>> START DATA SHOWN

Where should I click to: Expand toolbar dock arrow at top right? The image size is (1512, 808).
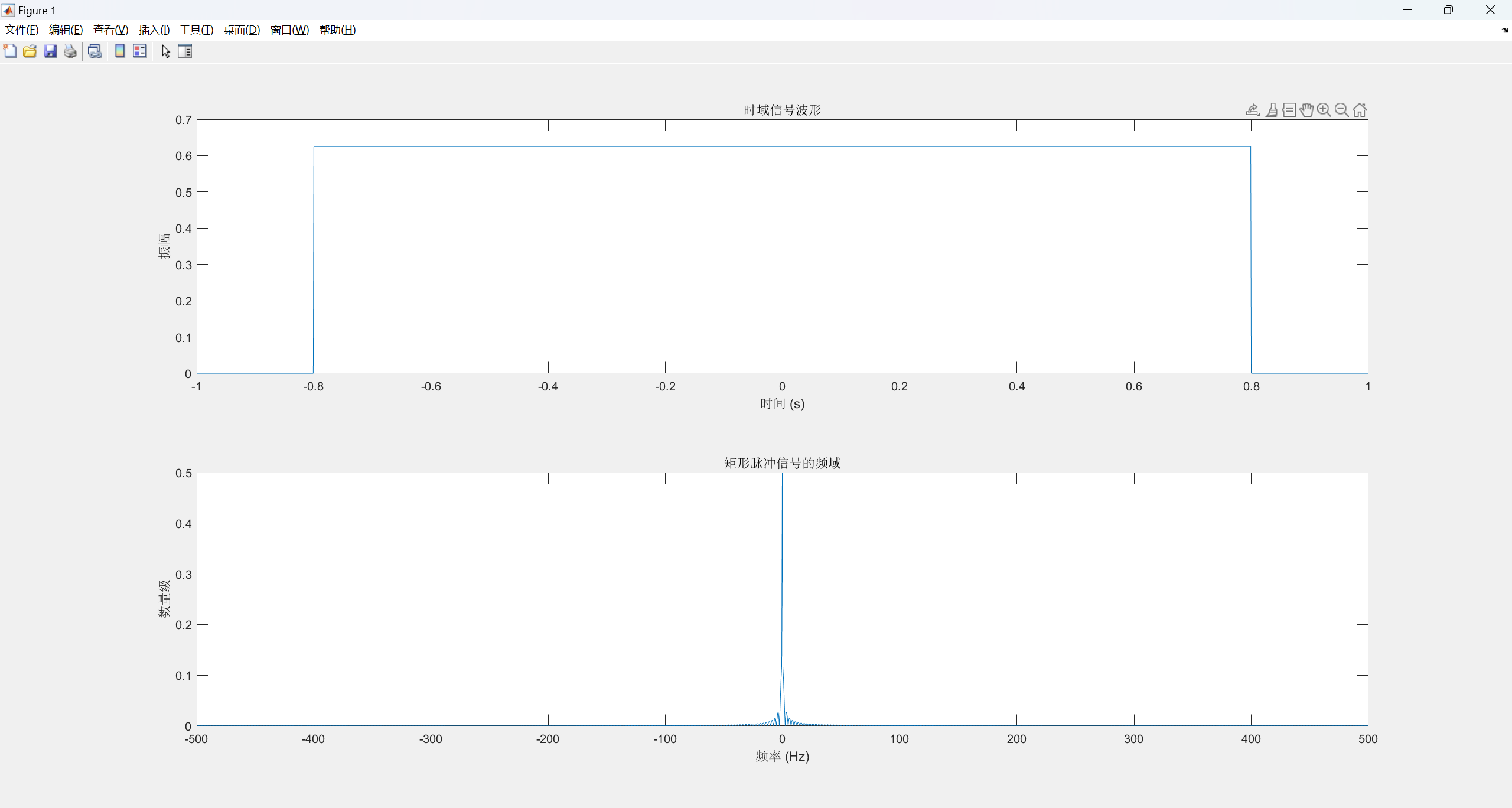pos(1504,30)
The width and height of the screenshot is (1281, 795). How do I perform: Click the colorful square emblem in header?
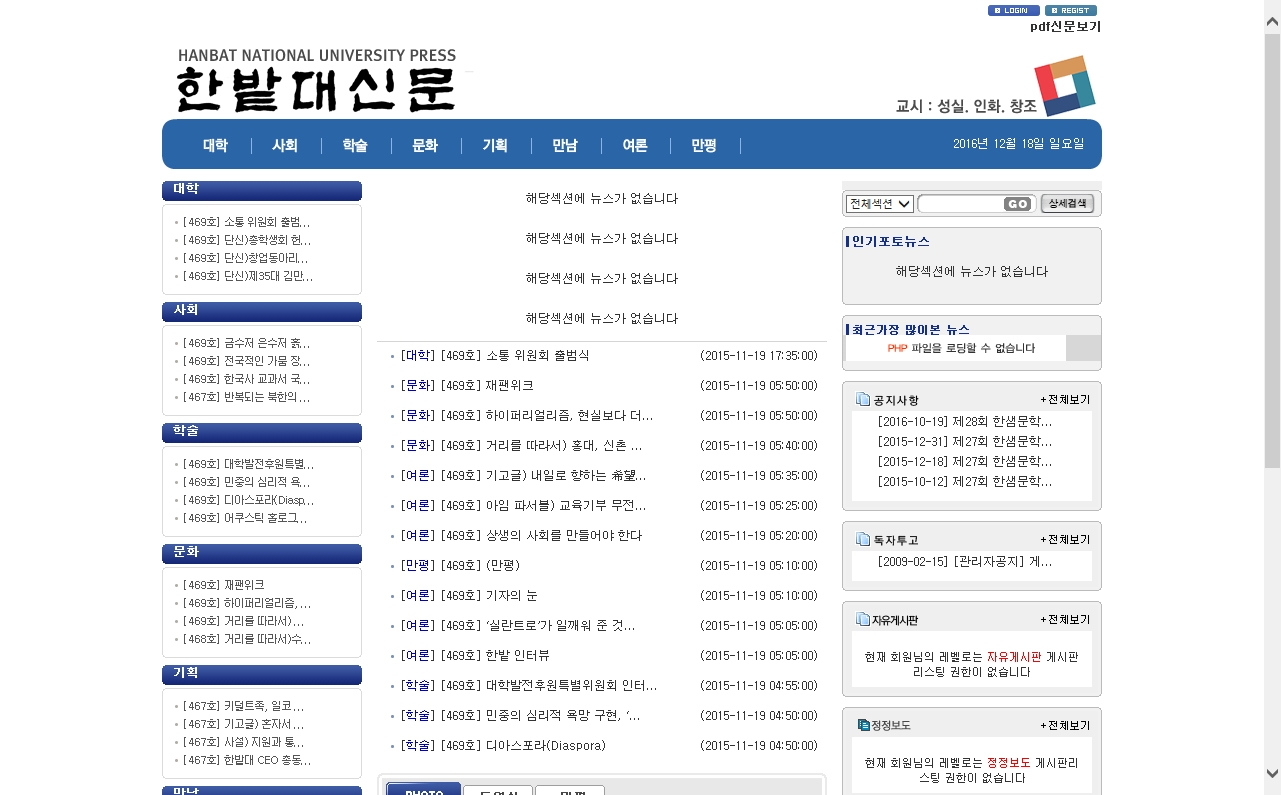click(x=1065, y=85)

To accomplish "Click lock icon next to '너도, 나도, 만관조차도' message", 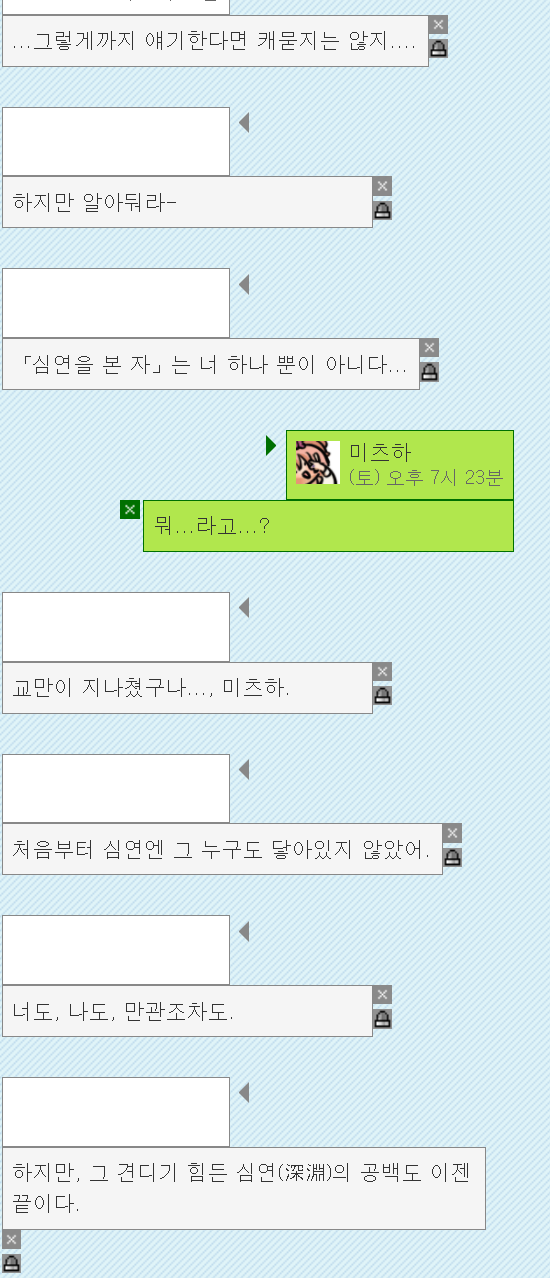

>> END DATA SHOWN

→ **BRIEF**
Convert the listing above into a numbered list with one item per line, omitting any blank lines. Leave the pictures out of the answer.

→ **TASK RESULT**
1. Where should I click to: Expand toolbar dock arrow at top right? The image size is (1512, 808).
2. pos(1504,30)
3. The width and height of the screenshot is (1281, 795). How do I perform: Click the colorful square emblem in header?
4. click(x=1065, y=85)
5. To accomplish "Click lock icon next to '너도, 나도, 만관조차도' message", 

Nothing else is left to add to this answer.